IBM Storage Scale parallel filesystem can be used for distributed KV Cache management with Nvidia’s Dynamo in large-scale AI inference deployments.
An IBM Redbook, Context Without Limits: A High-Performance KV Cache Platform for Large-Scale AI Inference, provides a reference architecture for this, using Supermicro Petascale Storage Servers, Nvidia’s Spectrum-X Ethernet and Storage Scale Erasure Coding Edition (ECE) as a high-performance shared storage tier. Redbooks are IBM tech publications, generally produced by its International Technical Support Organization (ITSO) and providing in-depth, “how-to” practical information about deploying IBM products.
This Redbook, written by IBM, Supermicro and Nvidia engineers, explains that long-context workloads, including multi-turn assistants, retrieval-augmented generation (RAG) applications, and autonomous agent pipelines, generate large volumes of key-value (KV) cache data in the GPU server’s High Bandwidth Memory (HBM) that needs retaining across requests to avoid the data being recomputed if it’s evicted from HBM.
The KV Cache scheme employs a multi-layer cache comprising;
GPU Node HBM (G1 layer)
CPU Node DRAM (G2 layer)
Local SSD (G3 layer)
Pod-level shared flash tier with SSD storage front-ended by BlueField DPUs directly linked to BlueField DPUs in the GPU server (G3.5 layer).
External shared storage (G4 layer) linked to the GPU servers across Ethernet
Together, these tiers provide a continuum of capacity and latency targets, enabling Nvidia Dynamo to intelligently place, evict, and reload context across the full storage stack depending on workload access patterns and cost constraints.
The G4 tier; Storage Scale ECE running on the Supermicro servers, can be used for KV cache content that is not latency critical, such as inactive multi-turn session state, shared agent context, and historical query artifacts.
The Redbook authors say that, wth this G4 layer, customers can accelerate production GenAI and agentic AI inference with this validated reference architecture. They say that, in single request testing measuring TTFT (Time To First Token) vs a GPU server system without a Storage Scale external KV Cache store, TTFT remains nearly flat across all prompt sizes, delivering a 56x speedup with an input sequence length of 130k tokens and eliminating prompt-length sensitivity for inference latency.
Under concurrent load, the system demonstrated throughput increases from 0.19 requests-per-second (RPS) to 4.26 RPS, a 22x improvement. Total processing time for 200 requests dropped by 95 percent, confirming significantly improved GPU utilization and scalability for high-volume inference workloads.

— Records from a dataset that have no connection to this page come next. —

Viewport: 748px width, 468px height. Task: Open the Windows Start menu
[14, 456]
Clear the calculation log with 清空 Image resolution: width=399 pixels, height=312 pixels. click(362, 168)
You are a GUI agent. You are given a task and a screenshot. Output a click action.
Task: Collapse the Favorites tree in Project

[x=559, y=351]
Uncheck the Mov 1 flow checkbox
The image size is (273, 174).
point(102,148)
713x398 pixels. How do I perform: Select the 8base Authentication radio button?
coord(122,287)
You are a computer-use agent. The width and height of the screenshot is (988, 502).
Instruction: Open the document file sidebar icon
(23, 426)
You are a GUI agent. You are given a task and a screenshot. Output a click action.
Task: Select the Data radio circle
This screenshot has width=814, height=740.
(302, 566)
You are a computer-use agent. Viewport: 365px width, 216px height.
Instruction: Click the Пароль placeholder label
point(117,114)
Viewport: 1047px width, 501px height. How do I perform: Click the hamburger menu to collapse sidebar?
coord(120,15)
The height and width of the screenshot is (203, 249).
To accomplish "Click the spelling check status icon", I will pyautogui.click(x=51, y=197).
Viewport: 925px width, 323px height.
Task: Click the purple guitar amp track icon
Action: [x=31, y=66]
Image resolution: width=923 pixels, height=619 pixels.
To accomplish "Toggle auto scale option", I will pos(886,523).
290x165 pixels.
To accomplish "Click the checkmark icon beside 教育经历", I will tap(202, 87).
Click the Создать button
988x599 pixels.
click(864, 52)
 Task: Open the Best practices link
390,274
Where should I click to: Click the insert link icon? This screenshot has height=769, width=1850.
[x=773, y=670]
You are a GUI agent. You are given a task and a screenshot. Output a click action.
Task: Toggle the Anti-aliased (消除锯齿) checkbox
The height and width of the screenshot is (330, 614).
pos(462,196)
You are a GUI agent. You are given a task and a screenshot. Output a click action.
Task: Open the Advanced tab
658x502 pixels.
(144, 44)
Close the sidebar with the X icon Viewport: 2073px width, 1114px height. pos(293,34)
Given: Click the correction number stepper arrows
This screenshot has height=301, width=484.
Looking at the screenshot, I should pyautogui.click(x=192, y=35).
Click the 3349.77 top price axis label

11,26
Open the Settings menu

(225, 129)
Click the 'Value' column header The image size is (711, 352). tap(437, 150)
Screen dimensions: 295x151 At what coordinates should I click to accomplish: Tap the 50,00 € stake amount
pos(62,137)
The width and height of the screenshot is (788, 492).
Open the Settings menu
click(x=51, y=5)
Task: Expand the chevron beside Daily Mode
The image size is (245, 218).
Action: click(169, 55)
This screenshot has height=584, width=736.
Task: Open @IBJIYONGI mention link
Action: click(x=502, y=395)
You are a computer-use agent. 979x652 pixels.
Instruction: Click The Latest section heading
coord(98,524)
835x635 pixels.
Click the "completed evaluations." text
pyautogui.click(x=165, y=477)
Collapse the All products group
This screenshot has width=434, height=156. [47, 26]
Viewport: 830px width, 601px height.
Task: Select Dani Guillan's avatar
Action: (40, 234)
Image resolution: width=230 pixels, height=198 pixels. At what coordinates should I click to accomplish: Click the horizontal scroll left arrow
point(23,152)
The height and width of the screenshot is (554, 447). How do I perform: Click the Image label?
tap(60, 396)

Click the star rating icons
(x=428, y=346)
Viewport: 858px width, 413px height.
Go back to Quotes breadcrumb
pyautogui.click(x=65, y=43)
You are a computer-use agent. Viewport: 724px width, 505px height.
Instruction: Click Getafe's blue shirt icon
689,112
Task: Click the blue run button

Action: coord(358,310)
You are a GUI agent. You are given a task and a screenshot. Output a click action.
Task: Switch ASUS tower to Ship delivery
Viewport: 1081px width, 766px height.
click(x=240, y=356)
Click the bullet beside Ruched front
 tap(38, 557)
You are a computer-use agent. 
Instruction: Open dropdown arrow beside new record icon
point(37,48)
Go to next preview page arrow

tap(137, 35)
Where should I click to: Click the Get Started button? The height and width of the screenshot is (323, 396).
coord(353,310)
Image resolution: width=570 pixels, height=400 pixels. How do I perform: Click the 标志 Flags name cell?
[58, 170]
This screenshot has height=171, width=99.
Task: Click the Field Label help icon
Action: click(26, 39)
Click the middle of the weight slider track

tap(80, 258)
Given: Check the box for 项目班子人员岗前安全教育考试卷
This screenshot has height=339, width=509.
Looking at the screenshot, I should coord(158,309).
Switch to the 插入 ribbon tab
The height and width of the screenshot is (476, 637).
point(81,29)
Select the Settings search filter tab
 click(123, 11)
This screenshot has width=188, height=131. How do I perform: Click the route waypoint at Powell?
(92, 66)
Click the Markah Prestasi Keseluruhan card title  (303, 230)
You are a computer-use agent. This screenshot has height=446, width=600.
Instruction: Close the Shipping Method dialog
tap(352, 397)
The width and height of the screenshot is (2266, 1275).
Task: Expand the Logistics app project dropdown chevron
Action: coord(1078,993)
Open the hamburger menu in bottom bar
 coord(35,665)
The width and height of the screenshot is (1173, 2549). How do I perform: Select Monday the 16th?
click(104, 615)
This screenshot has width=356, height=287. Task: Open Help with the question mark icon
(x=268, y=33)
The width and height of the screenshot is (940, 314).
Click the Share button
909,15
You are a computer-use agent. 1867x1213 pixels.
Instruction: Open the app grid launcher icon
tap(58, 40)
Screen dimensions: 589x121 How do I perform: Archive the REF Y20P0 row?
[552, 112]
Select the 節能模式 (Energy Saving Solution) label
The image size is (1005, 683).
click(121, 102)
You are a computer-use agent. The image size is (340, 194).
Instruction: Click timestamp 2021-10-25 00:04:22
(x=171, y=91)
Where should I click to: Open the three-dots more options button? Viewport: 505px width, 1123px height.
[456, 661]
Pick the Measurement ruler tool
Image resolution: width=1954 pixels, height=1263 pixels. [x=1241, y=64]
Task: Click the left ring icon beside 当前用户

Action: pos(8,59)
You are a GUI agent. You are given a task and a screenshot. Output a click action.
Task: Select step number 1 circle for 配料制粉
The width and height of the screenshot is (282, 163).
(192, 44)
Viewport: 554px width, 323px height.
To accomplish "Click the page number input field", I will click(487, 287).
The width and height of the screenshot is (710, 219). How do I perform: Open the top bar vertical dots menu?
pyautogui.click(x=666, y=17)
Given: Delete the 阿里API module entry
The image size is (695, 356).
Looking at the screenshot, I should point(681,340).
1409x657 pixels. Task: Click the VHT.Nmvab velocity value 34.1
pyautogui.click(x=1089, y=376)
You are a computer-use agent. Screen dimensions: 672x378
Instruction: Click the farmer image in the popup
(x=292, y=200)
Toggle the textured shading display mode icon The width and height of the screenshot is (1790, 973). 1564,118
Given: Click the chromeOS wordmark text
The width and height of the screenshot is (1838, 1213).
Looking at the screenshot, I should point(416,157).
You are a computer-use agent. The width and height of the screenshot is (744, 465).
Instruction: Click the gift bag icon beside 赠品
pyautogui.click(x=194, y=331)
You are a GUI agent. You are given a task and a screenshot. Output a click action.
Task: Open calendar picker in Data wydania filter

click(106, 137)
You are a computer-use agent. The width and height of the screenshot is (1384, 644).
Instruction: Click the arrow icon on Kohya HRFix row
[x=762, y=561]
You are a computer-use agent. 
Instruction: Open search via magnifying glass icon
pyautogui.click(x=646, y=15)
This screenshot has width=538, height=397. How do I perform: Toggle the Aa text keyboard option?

Under a noisy-neighbor stress test with four concurrent clients generating 200 GB/s of competing network I/O, Storage Scale ECE was able to sustain inference at 3.6 RPS and completed all 200 requests in 55.56 seconds. This result is an 18x throughput improvement over the GPU recompute baseline RPS.
The authors write: ”For enterprises seeking to maximize the return on their GPU infrastructure investment, this architecture delivers a clear and immediately deployable path to higher throughput, lower latency, greater concurrency, and a fundamentally more cost-efficient inference platform.”